10. Hoquet, « obstacle, empêchement, » d'après du Cange (voyez son Glossaire, au mot Hoquetus); ou bien plutôt « accroc », en rattachant le mot au picard hoc, hoket, « croc, accroc, » d'où hoker, ahoker, « accrocher. »

11. La morale est ainsi rendue dans Avianus (vers 15 et 16):

Pauperior caveat sese sociare potenti;

Namque fides illi cum parili melior.

Dans Faërne (vers 15 et 16) :

Potentiorum semper est vicinitas

Vitanda tenuioribus.

Le Noble tire de la fable une morale un peu différente :

Sous le fort le foible succombe;

Sous le mauvais périt le bon.

- C'est dans le sens du premier de ces deux vers que Charles le Téméraire dit aux envoyés des quatre membres de Flandre qui viennent réclamer contre l'établissement d'un impôt considérable : « Je vous montrerai ce que vous ne pouvez ni ne devez faire.
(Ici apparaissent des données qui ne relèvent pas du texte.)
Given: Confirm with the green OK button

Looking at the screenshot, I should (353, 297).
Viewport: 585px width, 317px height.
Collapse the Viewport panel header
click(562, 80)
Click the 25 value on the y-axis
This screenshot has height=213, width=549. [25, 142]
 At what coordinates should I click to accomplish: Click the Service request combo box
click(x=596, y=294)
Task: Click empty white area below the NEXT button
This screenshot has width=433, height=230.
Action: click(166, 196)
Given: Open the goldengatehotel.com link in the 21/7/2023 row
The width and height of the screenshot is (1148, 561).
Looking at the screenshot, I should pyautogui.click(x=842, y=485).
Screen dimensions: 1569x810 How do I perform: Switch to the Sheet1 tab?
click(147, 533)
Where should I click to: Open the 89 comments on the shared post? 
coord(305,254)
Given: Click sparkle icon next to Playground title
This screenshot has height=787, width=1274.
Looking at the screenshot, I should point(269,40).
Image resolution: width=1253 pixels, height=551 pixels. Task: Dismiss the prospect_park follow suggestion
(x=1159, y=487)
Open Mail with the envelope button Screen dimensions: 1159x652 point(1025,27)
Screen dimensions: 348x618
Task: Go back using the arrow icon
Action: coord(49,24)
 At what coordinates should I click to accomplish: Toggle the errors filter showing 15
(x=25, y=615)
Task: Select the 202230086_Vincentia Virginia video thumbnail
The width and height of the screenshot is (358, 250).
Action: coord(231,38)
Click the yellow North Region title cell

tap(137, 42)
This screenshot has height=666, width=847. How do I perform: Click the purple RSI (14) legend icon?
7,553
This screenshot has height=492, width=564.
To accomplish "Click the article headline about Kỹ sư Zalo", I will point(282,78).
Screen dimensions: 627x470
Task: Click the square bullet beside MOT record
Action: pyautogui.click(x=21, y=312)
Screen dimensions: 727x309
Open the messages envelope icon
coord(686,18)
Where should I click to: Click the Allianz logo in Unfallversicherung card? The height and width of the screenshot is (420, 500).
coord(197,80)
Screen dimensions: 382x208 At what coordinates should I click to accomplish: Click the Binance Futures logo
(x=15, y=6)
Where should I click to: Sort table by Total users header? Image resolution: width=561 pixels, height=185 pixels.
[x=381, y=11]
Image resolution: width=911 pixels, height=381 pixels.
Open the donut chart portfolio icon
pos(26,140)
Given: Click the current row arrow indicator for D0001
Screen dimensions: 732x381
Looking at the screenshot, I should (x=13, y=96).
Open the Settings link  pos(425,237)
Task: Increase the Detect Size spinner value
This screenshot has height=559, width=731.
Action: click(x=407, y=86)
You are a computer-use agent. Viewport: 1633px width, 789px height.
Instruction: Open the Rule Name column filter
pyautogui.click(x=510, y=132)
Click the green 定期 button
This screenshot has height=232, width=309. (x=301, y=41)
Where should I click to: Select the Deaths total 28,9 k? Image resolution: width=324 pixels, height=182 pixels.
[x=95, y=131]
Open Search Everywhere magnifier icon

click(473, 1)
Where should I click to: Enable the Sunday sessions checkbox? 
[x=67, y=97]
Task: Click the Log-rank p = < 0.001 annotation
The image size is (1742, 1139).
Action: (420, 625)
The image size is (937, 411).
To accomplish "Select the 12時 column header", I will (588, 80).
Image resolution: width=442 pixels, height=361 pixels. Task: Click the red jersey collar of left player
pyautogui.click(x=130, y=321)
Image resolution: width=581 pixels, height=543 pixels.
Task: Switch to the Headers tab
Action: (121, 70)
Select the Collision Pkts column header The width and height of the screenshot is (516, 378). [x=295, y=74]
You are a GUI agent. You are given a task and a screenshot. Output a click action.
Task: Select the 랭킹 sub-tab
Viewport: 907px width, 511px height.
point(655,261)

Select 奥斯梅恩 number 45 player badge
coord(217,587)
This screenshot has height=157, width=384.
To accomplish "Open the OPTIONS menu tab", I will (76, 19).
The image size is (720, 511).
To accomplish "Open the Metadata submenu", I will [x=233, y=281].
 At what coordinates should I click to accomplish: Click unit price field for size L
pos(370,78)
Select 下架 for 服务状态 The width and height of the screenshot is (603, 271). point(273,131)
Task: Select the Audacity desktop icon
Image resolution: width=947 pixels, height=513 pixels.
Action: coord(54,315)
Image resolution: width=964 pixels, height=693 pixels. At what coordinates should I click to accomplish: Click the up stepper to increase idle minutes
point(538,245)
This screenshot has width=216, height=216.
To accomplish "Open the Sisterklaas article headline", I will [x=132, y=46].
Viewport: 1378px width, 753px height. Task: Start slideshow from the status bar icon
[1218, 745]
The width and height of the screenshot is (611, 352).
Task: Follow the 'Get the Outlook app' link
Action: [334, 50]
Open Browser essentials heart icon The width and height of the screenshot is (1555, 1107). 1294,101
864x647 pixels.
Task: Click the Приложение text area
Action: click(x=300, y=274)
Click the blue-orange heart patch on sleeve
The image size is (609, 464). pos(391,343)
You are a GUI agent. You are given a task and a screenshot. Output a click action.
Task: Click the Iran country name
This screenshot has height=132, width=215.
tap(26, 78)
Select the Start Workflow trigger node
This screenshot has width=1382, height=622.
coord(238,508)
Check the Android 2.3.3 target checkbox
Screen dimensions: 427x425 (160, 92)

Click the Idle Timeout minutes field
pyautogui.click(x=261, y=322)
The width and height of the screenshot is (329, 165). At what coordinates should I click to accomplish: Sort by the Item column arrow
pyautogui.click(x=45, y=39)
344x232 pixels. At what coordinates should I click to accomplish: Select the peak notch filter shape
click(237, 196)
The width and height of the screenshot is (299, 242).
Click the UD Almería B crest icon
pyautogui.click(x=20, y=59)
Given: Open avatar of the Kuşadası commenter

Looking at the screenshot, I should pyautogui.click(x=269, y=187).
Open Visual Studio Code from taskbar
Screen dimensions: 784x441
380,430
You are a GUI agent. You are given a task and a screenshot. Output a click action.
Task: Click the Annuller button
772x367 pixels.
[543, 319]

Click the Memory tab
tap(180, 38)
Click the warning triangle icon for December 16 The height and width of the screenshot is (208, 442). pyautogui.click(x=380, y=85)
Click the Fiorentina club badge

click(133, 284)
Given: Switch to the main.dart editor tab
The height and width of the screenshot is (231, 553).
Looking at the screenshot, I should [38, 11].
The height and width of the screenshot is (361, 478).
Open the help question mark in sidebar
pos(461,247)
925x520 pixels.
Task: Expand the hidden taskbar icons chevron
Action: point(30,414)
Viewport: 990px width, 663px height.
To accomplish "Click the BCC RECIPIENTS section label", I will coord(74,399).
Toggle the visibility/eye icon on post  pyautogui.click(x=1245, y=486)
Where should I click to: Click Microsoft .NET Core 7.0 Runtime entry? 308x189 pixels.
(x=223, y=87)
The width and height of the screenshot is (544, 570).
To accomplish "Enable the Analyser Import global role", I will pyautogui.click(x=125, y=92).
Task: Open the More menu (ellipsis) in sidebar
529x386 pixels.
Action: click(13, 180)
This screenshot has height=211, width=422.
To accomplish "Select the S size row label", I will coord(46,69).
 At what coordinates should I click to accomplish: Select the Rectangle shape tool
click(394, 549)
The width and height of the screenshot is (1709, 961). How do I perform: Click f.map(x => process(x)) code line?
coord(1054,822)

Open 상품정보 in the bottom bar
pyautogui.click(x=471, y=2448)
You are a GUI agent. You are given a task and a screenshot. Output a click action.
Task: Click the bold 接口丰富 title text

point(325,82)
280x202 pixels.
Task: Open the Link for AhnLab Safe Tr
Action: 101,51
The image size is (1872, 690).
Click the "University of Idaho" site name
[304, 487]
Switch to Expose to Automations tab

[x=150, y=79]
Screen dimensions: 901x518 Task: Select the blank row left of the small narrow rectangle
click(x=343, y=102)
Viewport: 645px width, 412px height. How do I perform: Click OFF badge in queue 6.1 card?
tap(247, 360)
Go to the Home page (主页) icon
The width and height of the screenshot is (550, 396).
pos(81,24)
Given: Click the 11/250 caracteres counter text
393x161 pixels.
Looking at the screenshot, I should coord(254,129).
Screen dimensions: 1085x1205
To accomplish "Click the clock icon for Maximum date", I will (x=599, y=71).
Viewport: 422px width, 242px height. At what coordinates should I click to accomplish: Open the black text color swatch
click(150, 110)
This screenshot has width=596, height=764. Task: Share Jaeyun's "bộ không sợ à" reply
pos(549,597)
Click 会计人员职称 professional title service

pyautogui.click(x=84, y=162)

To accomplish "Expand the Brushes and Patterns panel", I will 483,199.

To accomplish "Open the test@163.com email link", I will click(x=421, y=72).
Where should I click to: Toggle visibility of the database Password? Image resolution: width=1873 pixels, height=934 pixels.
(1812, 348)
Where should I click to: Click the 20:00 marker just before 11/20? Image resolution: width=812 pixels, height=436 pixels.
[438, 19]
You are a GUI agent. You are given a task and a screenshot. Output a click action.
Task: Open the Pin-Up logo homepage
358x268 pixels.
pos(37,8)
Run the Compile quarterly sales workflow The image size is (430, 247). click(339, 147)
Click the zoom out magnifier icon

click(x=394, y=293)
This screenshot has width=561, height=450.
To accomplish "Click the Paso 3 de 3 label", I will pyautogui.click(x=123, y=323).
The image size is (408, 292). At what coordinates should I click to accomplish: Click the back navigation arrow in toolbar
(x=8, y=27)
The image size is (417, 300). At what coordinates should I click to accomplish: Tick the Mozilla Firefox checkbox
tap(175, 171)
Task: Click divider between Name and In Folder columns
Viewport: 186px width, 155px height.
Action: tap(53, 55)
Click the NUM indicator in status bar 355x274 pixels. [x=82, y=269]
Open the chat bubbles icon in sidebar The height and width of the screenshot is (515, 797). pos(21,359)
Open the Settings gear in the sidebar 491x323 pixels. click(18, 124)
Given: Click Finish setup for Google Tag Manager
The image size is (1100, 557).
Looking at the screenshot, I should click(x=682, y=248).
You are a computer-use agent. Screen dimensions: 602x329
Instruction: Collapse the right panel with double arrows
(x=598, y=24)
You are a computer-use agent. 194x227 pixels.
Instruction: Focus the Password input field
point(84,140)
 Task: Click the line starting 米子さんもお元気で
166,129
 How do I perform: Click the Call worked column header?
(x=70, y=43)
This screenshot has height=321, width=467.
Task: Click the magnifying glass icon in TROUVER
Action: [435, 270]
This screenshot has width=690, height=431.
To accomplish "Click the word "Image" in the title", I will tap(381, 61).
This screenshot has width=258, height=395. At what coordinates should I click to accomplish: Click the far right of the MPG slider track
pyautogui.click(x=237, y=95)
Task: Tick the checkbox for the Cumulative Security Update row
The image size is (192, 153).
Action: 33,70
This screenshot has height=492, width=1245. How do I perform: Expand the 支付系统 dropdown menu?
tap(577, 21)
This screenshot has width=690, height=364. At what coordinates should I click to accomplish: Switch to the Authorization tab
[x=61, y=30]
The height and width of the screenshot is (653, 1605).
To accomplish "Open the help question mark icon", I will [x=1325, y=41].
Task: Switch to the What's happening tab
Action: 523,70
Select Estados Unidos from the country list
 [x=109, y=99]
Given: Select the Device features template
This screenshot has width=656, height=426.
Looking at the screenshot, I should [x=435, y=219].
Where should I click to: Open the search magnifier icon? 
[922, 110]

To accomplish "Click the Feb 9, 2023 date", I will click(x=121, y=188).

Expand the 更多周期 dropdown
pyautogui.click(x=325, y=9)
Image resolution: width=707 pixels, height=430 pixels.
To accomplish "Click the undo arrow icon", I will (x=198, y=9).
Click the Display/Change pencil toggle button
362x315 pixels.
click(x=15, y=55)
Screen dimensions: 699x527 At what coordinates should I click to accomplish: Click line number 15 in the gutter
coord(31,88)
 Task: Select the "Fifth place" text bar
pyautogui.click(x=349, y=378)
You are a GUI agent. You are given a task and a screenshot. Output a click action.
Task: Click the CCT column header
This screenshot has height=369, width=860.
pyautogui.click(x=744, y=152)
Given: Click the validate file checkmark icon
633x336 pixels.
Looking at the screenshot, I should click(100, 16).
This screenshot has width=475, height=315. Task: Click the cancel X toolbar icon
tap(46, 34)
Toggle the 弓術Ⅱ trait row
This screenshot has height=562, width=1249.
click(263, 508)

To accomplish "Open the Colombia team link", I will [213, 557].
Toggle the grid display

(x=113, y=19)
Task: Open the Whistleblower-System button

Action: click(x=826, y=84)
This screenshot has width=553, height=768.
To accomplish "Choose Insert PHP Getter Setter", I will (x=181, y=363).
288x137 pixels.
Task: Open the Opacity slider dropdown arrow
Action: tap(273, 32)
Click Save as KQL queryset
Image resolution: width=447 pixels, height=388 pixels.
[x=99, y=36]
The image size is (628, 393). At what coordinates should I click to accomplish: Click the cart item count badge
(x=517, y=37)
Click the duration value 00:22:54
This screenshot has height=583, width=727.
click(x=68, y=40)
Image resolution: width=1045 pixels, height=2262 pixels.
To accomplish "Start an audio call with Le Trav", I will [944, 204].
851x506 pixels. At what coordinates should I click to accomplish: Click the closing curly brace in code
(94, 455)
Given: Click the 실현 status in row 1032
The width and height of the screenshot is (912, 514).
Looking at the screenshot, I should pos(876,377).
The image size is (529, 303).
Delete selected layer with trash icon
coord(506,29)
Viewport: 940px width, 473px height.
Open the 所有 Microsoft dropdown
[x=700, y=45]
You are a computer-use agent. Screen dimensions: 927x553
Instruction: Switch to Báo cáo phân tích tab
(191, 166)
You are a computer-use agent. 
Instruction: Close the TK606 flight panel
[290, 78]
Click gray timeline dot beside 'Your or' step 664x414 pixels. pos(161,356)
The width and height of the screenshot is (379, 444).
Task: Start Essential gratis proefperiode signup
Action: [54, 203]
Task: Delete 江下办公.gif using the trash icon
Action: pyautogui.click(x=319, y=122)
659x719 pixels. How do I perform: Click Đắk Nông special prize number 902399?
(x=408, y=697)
Ce sera la querelle du pot et du verre si le verre se heurte au pot, il est bientôt rompu. » Voyez l'Histoire des ducs de Bourgogne du baron de Barante, tome IX, p. 130 (Paris, 1829, in-8°).

FABLE III.

LE PETIT POISSON ET LE Pêcheur.

Esope, fab. 124, Aλieds xal Zuapís (Coray, p. 67, p. 326). — Babrius, fab. 6, Αλιεὺς καὶ Ἰχθύδιον.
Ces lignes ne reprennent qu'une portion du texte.